> _Text provided_:
****************************************

The Life of a Song is an album by pianist Geri Allen, recorded in 2004 and released on the Telarc label.

The album reunited Allen with drummer Jack DeJohnette and bassist Dave Holland; they had previously performed together on vocalist Betty Carter's live 1993 album, Feed the Fire.

Reception

AllMusic stated: "This is a trio date that has all the elements: an indefatigable lyricism and honesty of emotion, as well as beautiful colors and deft, even uncanny engagements among the three principals. What a welcome return for Allen, who expertly displays she's been refining her chops and listening deeply to her Muse these past six years". The Penguin Guide to Jazz awarded it 4 stars, calling it "a graceful mixture of originals and standards that not only reference past performances but create a shimmering unity of sound that one can readily imagine hovering in the ether long after the record is over".

****************************************

> _Required work_:
In the text about the album, revise the passage that opens with the words containing "The album reunited" and closes with "Feed the Fire.", replacing "reunited" with "brought together". The listing that comes next is separate material, unrelated to the text about the album.

> _Provided data_:
****************************************

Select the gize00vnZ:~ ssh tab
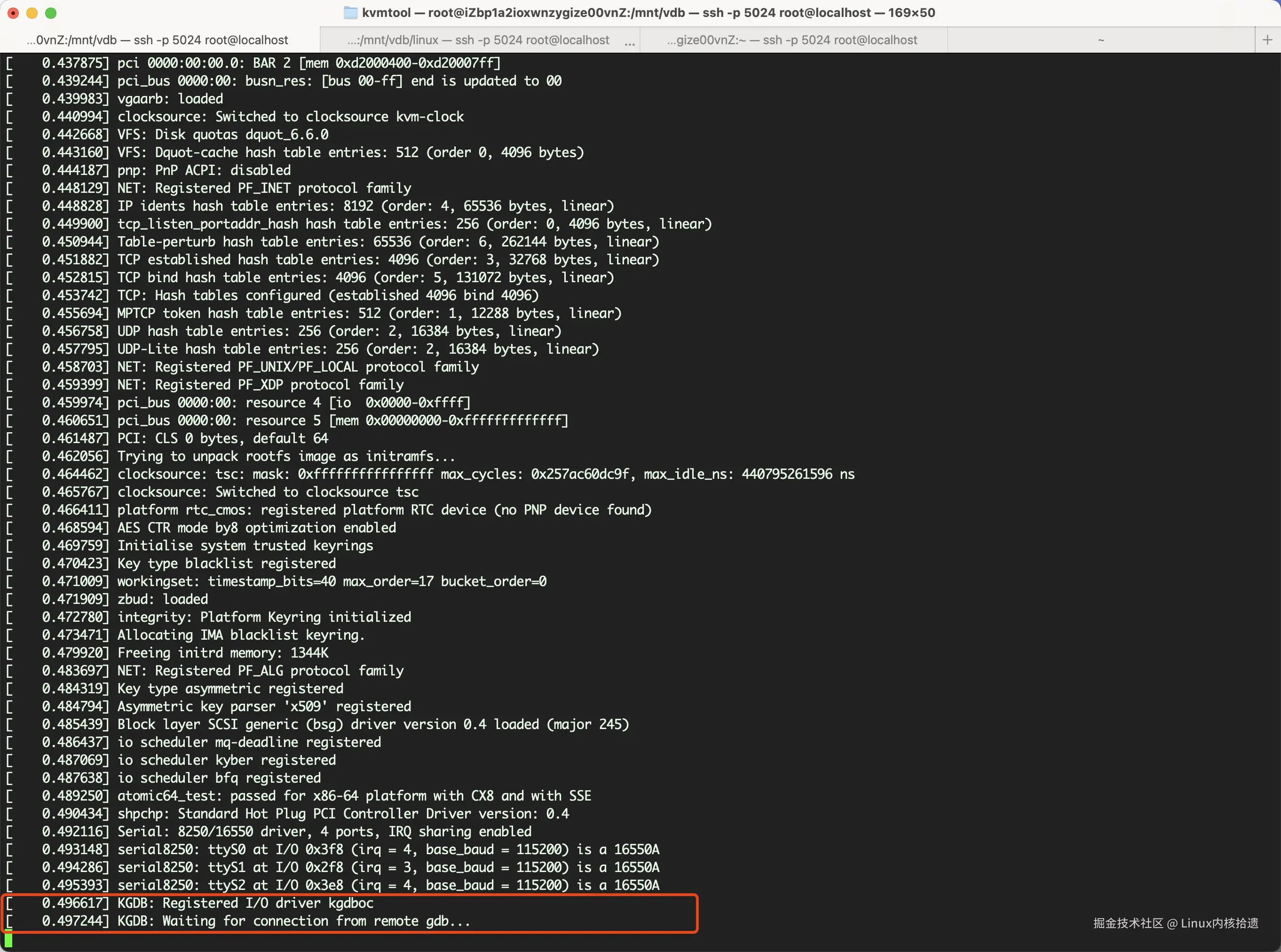(x=792, y=40)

****************************************

> _Answer_:
The album brought together Allen with drummer Jack DeJohnette and bassist Dave Holland; they had previously performed together on vocalist Betty Carter's live 1993 album, Feed the Fire.